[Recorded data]

*** Block opens ***

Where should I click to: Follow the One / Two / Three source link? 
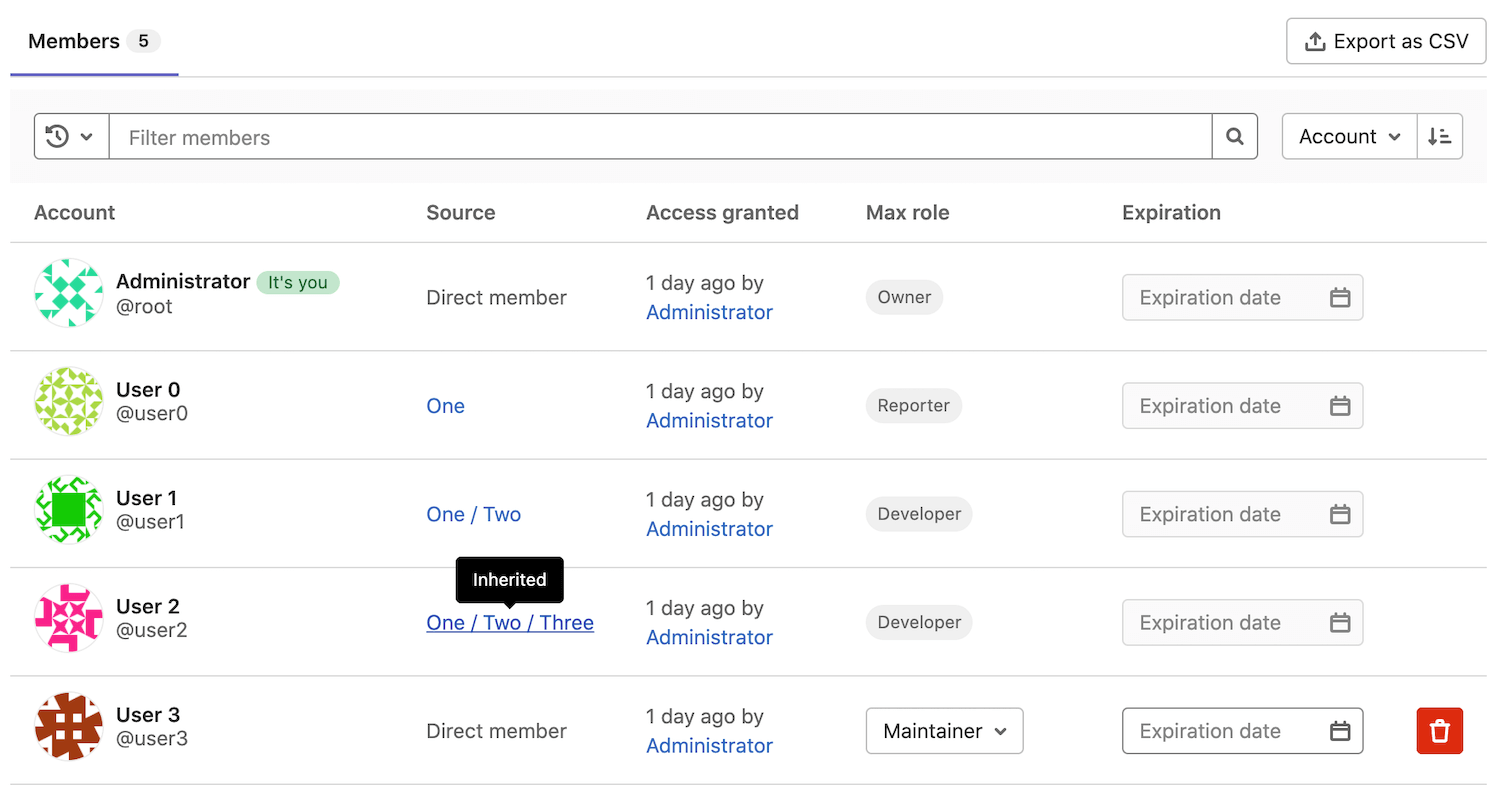click(510, 622)
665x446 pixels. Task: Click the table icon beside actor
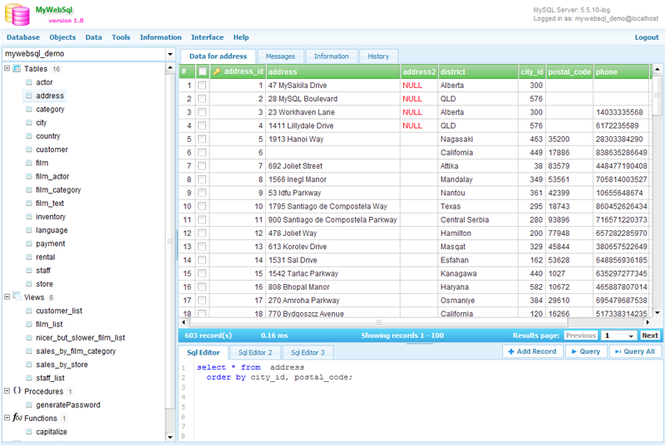pyautogui.click(x=28, y=82)
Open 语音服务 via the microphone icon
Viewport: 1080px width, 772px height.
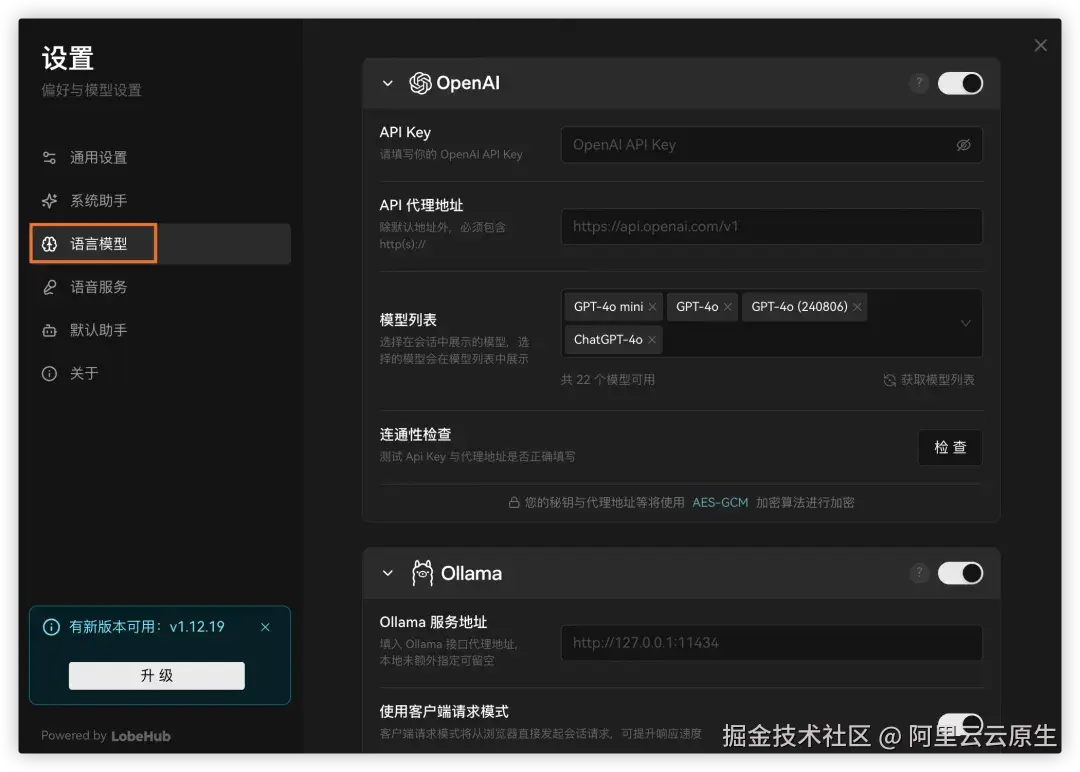coord(51,287)
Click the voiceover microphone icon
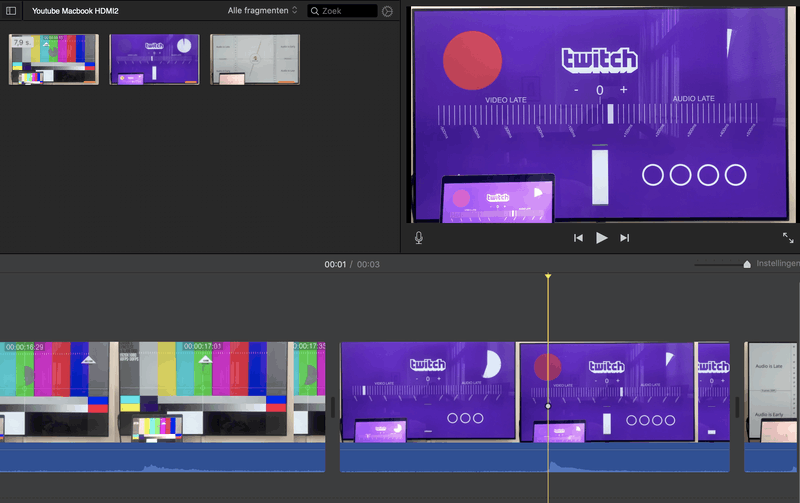Viewport: 800px width, 503px height. pyautogui.click(x=418, y=238)
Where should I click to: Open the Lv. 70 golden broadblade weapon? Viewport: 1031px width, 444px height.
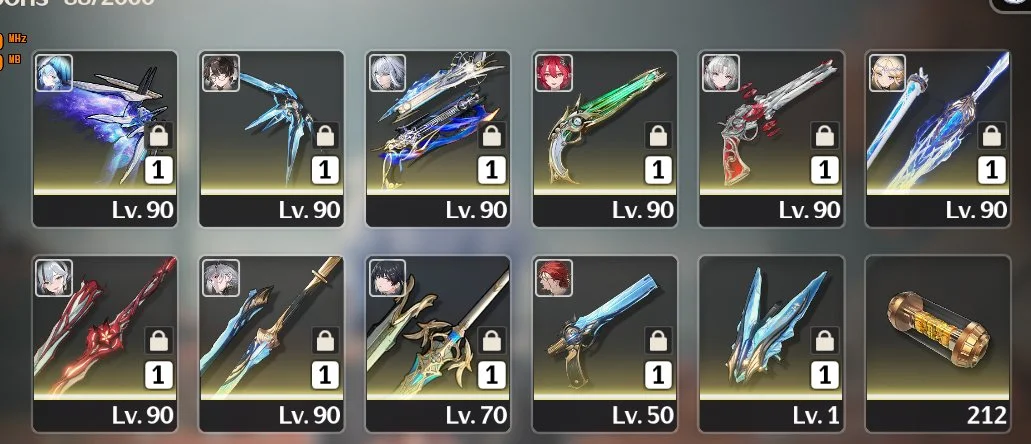pos(438,343)
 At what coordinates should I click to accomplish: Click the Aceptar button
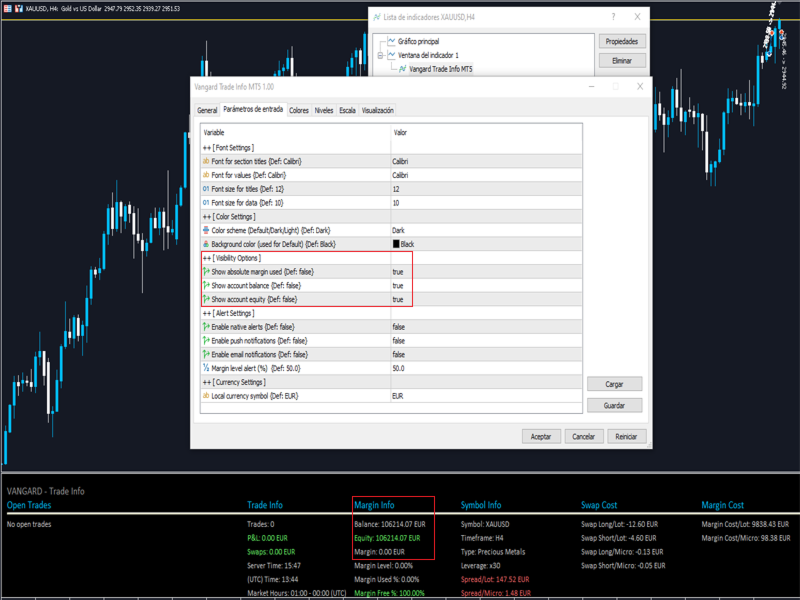[x=541, y=437]
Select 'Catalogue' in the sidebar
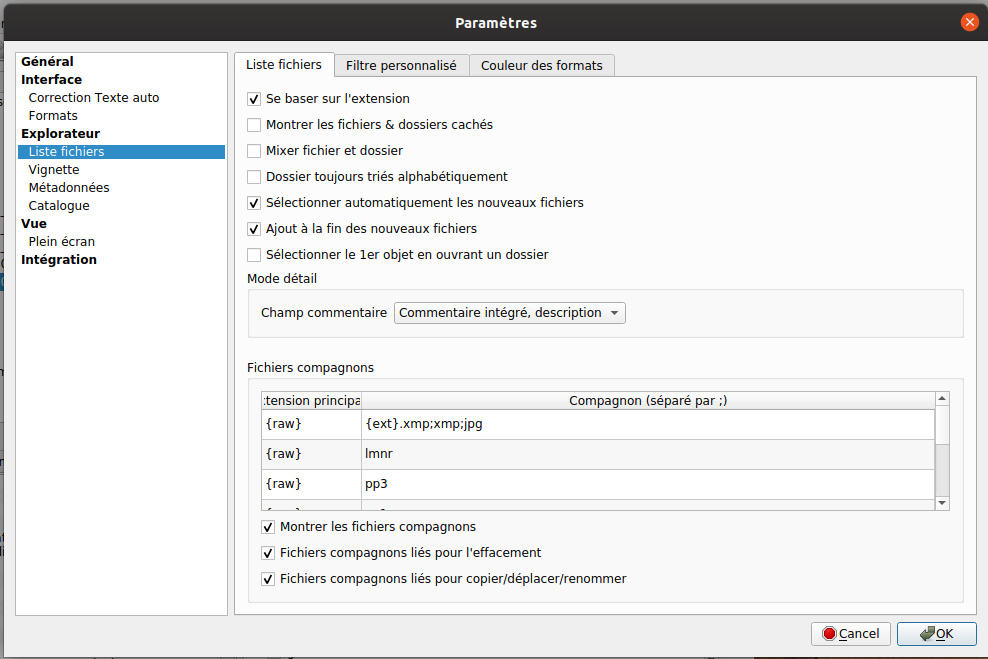Viewport: 988px width, 659px height. [x=59, y=206]
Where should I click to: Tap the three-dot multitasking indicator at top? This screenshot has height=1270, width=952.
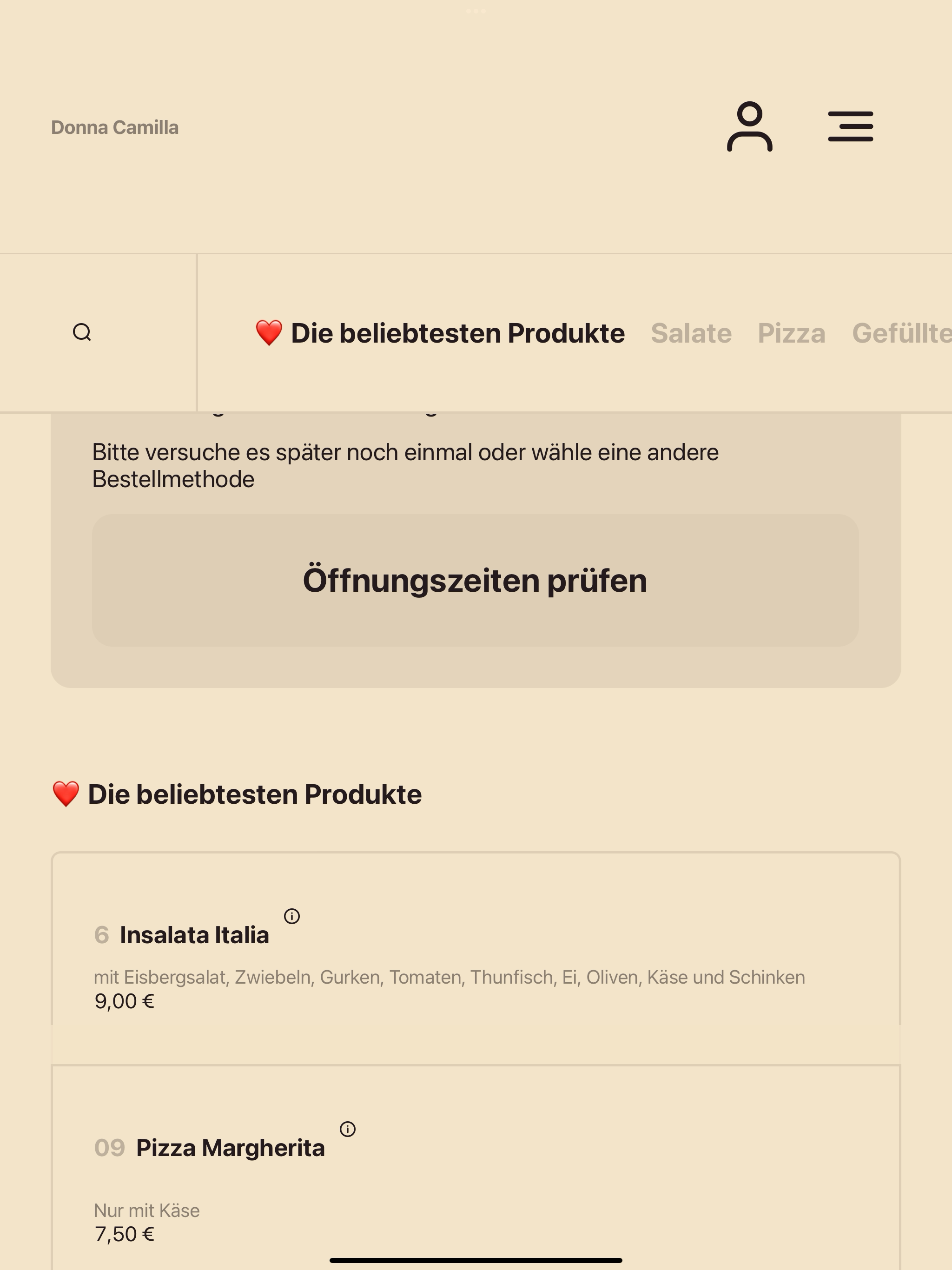coord(476,11)
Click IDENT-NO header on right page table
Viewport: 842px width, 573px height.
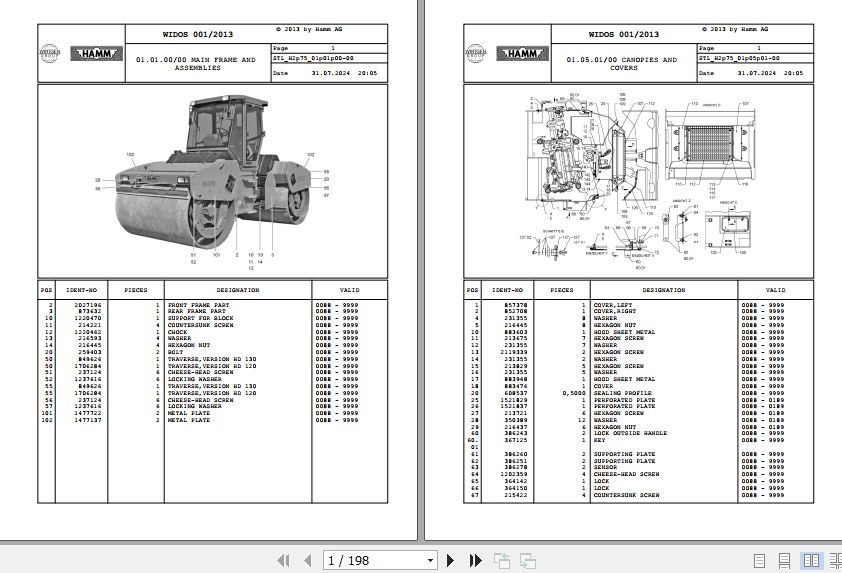508,290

*** Block closes ***

Will you set down the records word for word while leaving out every picture?

Where should I click to: Follow the One / Two / Three source link? 
click(510, 622)
665x446 pixels. Task: Click the table icon beside actor
pyautogui.click(x=28, y=82)
Open 语音服务 via the microphone icon
Viewport: 1080px width, 772px height.
coord(51,287)
Click the voiceover microphone icon
Viewport: 800px width, 503px height. pyautogui.click(x=418, y=238)
Where should I click to: Open the Lv. 70 golden broadblade weapon? Viewport: 1031px width, 444px height.
pos(438,343)
 At what coordinates should I click to accomplish: Click the Aceptar button
[x=541, y=437]
Select 'Catalogue' in the sidebar
Viewport: 988px width, 659px height. [x=59, y=206]
Where should I click to: Tap the three-dot multitasking indicator at top? This screenshot has height=1270, width=952.
coord(476,11)
Click IDENT-NO header on right page table
Viewport: 842px width, 573px height.
508,290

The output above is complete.